# Data in this exercise

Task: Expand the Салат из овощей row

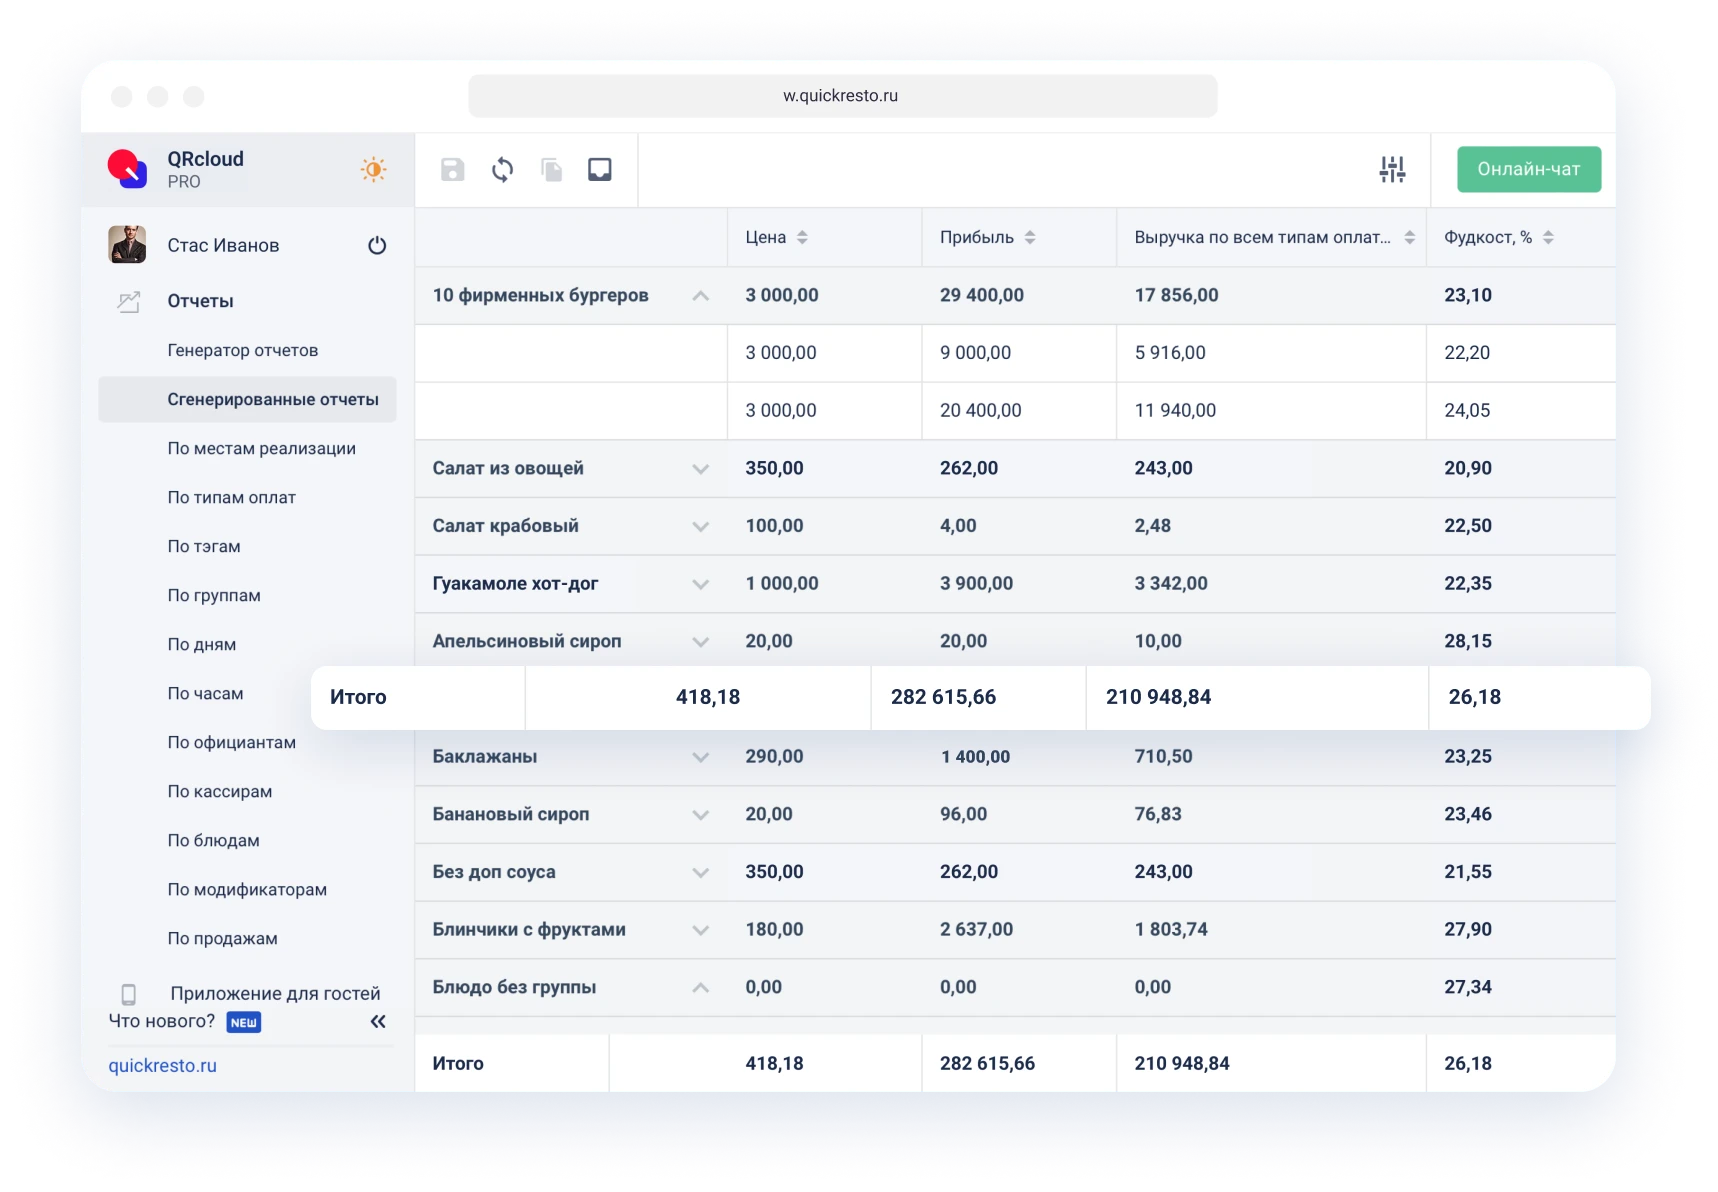Action: [x=701, y=469]
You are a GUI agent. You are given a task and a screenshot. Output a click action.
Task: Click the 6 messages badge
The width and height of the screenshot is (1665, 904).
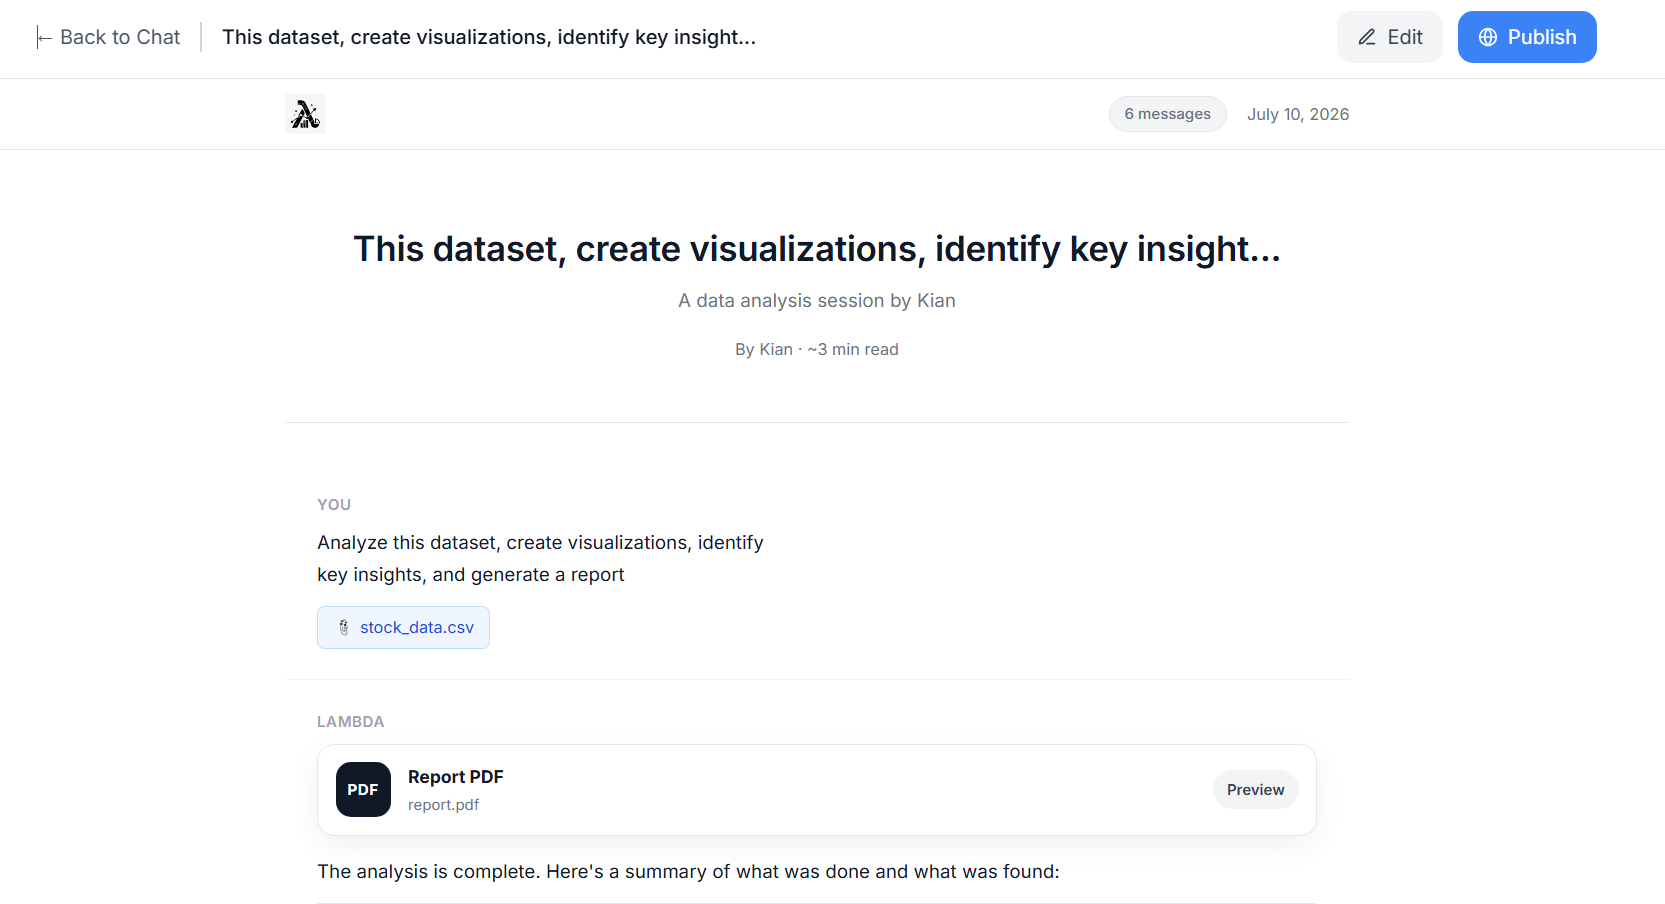click(x=1168, y=114)
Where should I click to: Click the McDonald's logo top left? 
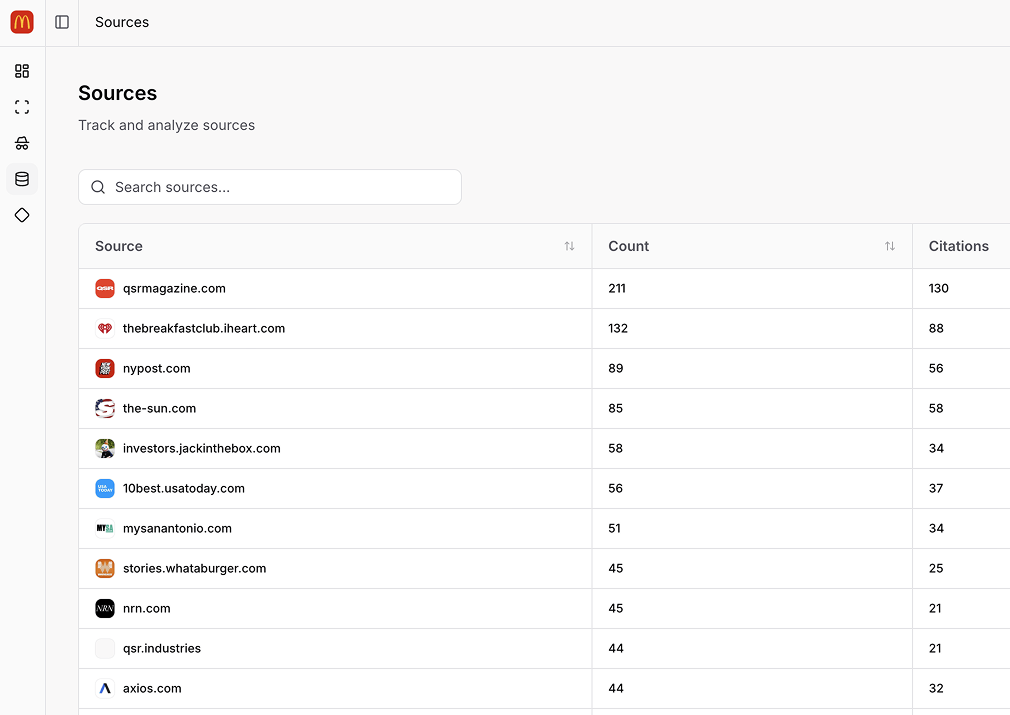tap(21, 21)
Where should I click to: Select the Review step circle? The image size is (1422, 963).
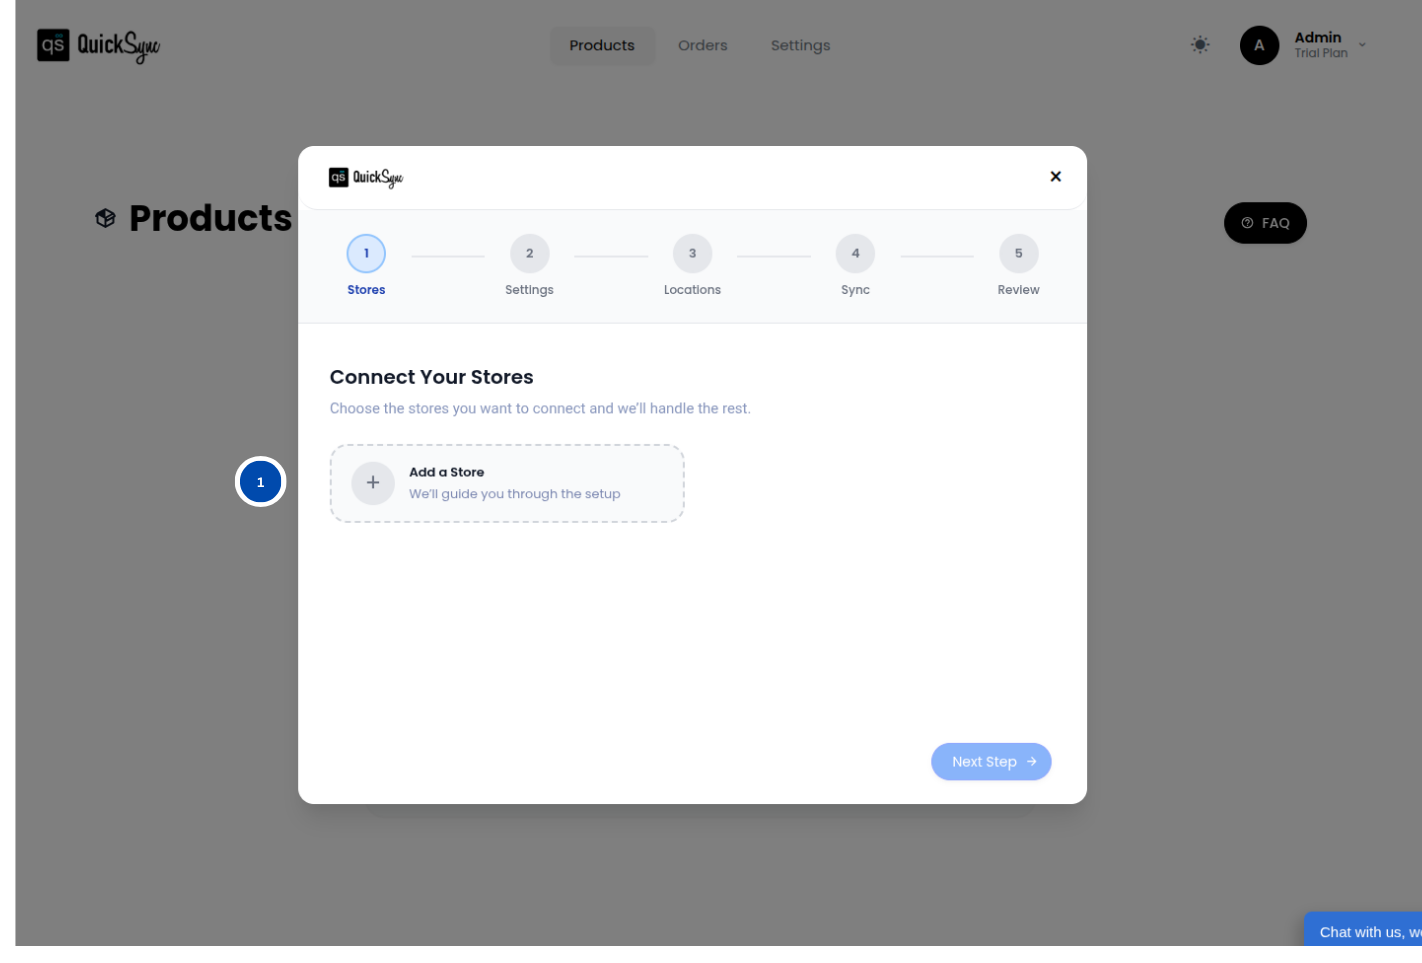click(x=1018, y=253)
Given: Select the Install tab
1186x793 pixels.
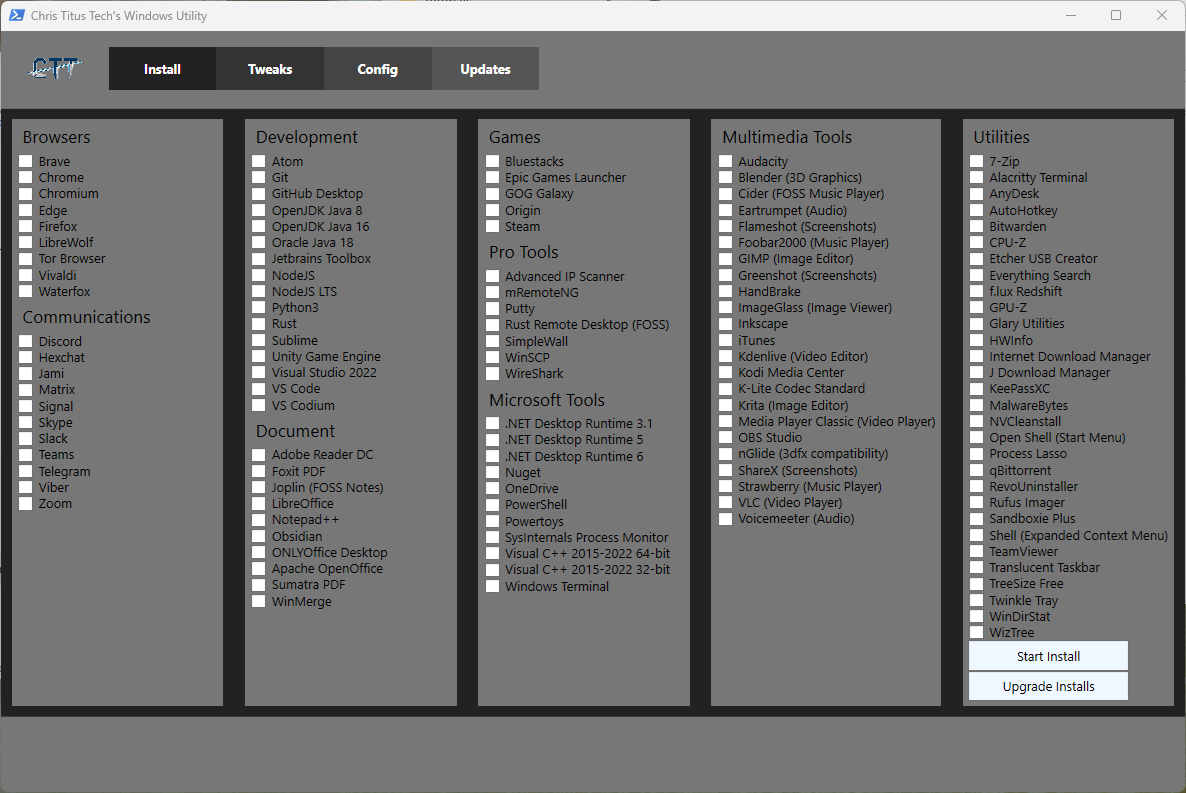Looking at the screenshot, I should [163, 69].
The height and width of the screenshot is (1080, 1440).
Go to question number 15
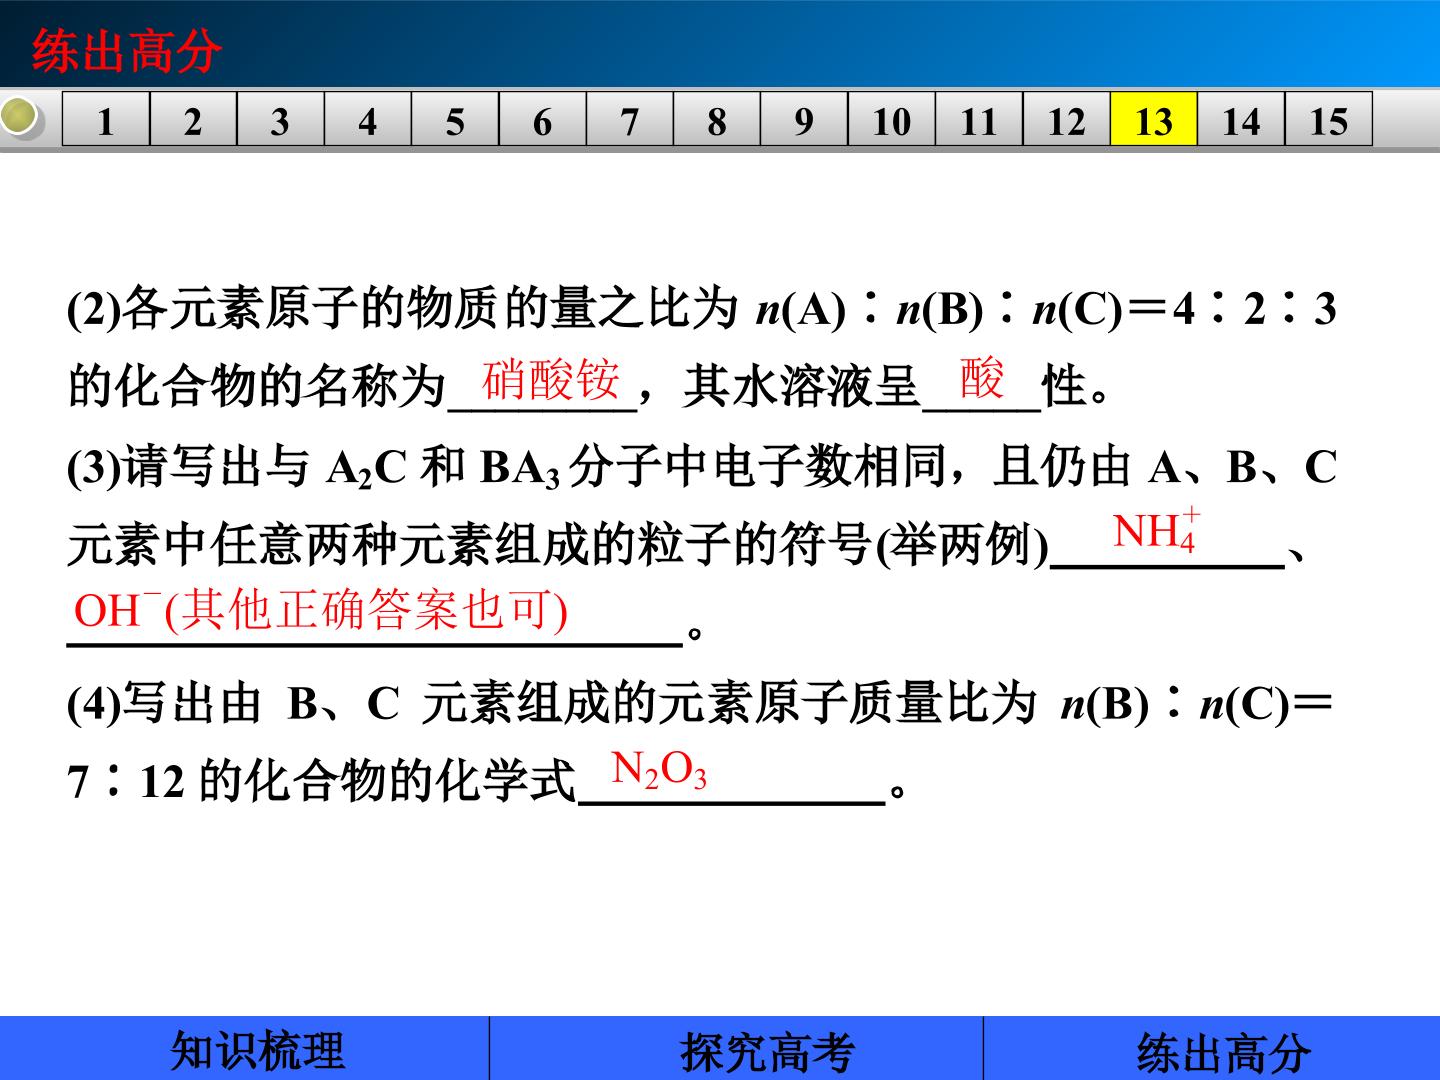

# Work to complete
Every line from the one holding "1186x793 pixels." to the last line of the listing above, inclusive, must appear exactly as written, and no picture may appear.

# Reply to the task
1186x793 pixels.
Looking at the screenshot, I should [163, 69].
The height and width of the screenshot is (1080, 1440).
Go to question number 15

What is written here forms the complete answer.